Scientists at the University of Florida found that some of the minerals in borax can stabilize ribose, at least for awhile. So they speculate that borax was an ingredient in the chemical evolution of life. Steven Benner, one of the scientists on the team, a member of NASA’s Astrobiology Institute, is cautiously optimistic:
“We are not claiming that this is how life started,” Benner stressed. “We are saying that we have demonstrated a recipe to make a key part of life without any biochemical machinery. The more recipes of this type that can be found, the more clues we have about how life could have actually gotten started on the primitive Earth.” (EurekAlert, emphasis added)
So presumably once life got going, natural selection developed it all the way to humans, who could hitch mules to carry loads of the stuff that helped them get where they are today.
1Ricardo, Carrigan, Olcott and Benner, “Borate Minerals Stabilize Ribose,” Science 09 January 2004, 10.1126/science.1092464.
Need we remind anyone that recipes are written by intelligent design? These scientists did not use chance and mutations in their experiments. They applied mind to make matter do what it would not do naturally.
If I told you a tall tale, that was so implausibly funny it would make you laugh yourself sick at the campfire, would you believe my story if I added one little observation that might make it slightly more plausible? Let’s say I told you the story of why fire engines are red:A fire engine has eight wheels and four crew. Four plus eight is twelve. Twelve inches make a foot. Most rulers are a foot long. Peter the Great was a ruler. He was also Russian. Red is the symbolic color of Russia. Therefore fire engines are red, because they’re always rushin’ all around.
Now suppose that one flaw of my story was that the color red had not been clearly identified as a national color in pre-Soviet Russia, but I found an old painting of Peter the Great that showed a prominent red ruby in his crown. Are you now convinced of my story? If not, would you at least acknowledge that I am making progress?

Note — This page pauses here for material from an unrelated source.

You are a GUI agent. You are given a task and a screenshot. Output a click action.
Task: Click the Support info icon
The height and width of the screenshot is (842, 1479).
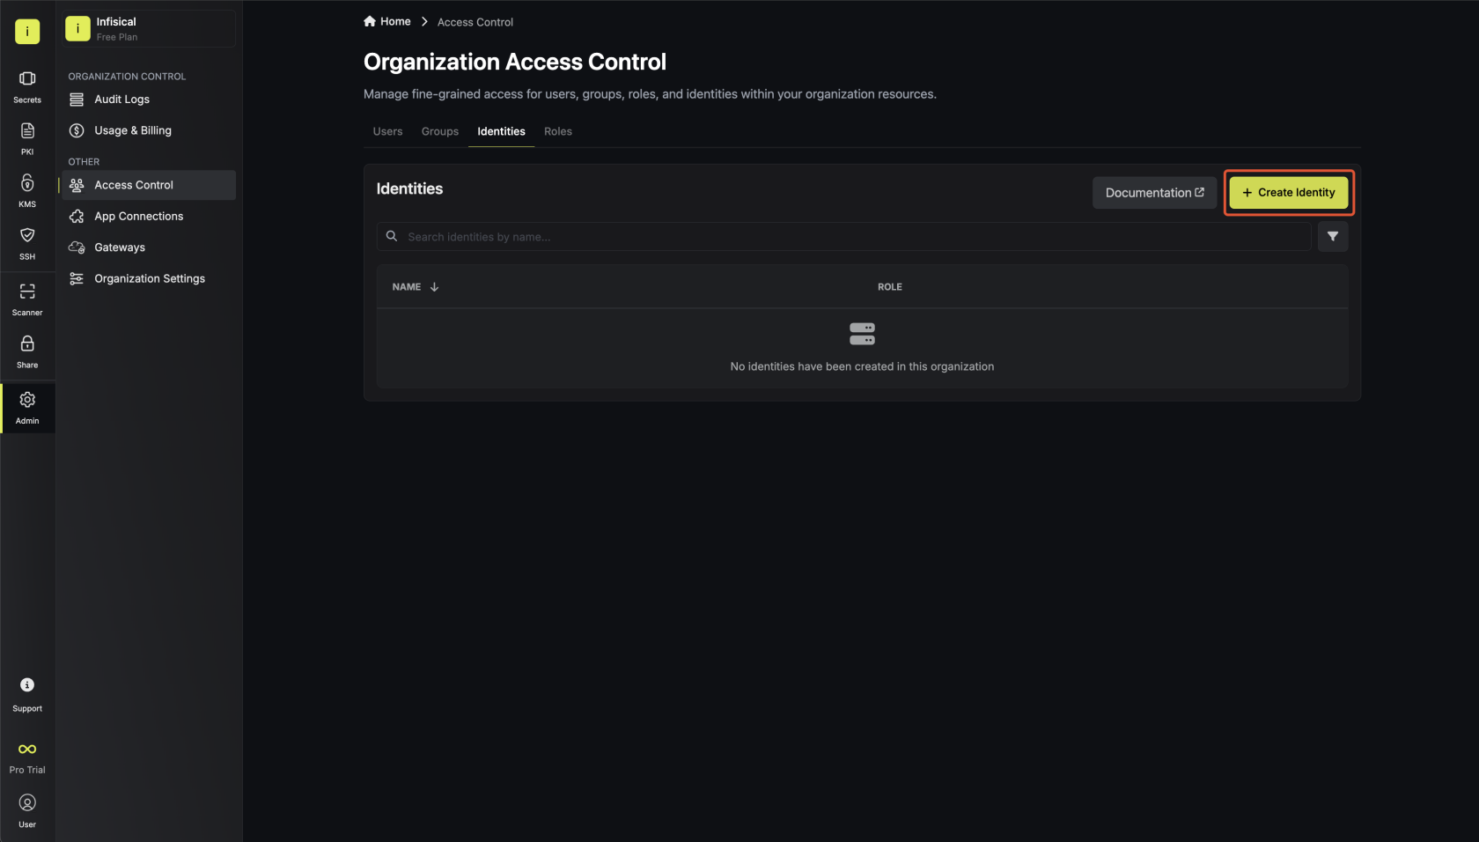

This is why chemical evolution tall tales are so lame. Evolutionists are already convinced life arose from chemicals in some unknown way, without any intelligent guidance, and they feel no need to prove their case. This is, of course, circular reasoning, or assuming what needs to be proved. But since NASA is fond of giving away our tax money to storytellers who can explain away an intelligent Creator, there will always be volunteers. Astrobiologists (a.k.a. Bio-alchemists) feel that they can justify their expense reports if they can add one tiny little experimental detail that might, just might, in some way, support the Darwin Party’s official Origins myth.
Here is how Benner et al. clothe their naked materialism in scientific jargon: “Because neither borate minerals nor interstellar organics are excluded from the early Earth, we also cannot exclude the availability of ribose formed prebiotically at the time when life emerged on Earth” (italics added). Well, we cannot exclude the possibility of the proverbial tornado in a junkyard causing the emergence of the proverbial 747 either, can we? There’s that magic word “emerged” again. It’s a stealthy propaganda trick. It pulls the wool over unsuspecting readers’ eyes, by embedding within it the assumption that chemical evolution succeeded somehow, against astronomical odds.
Our readers are encouraged to count the number of implausible elements in the “RNA World” scenario as reported in the 07/11/2002 entry. If there are two dozen show-stoppers preventing the curtain from rising, dreaming up a possible way to remove one (temporarily, under special conditions) does not make the show go on, especially when there is not even a script or actors yet.